------ DATA LISTING

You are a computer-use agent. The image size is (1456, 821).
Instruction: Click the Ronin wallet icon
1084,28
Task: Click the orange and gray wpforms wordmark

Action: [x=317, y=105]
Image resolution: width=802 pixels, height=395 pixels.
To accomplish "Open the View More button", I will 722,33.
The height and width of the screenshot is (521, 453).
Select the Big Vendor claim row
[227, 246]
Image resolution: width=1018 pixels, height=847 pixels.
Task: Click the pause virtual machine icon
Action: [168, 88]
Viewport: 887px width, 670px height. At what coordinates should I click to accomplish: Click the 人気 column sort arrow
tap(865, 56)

------------
------ DATA LISTING

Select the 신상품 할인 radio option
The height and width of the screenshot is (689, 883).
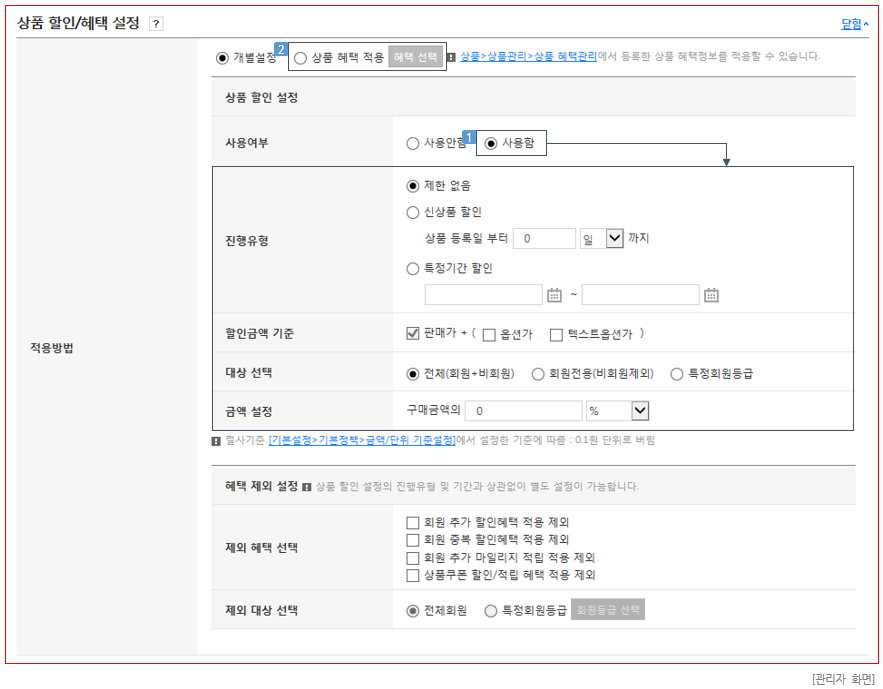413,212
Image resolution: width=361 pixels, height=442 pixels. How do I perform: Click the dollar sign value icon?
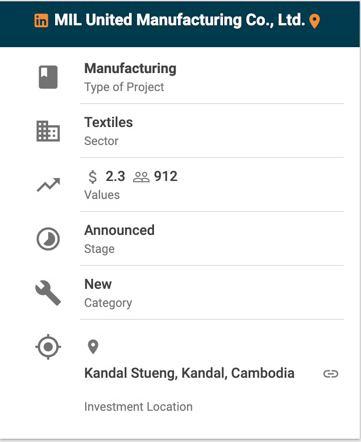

------------

YOUR INSTRUCTIONS: Resize the click coordinates in the answers to the items by 2.1 and round each to a whole number, with halves going up. Rewrite everything from the line containing "Select the 신상품 할인 radio option" down to the line containing "Image resolution: width=361", both included, with the requests unchanged and without the pictures.

FINISHED EXERCISE:
Select the 신상품 할인 radio option
The height and width of the screenshot is (689, 883).
867,445
Image resolution: width=361 pixels, height=442 pixels. How do I perform: Click the dollar sign value icon?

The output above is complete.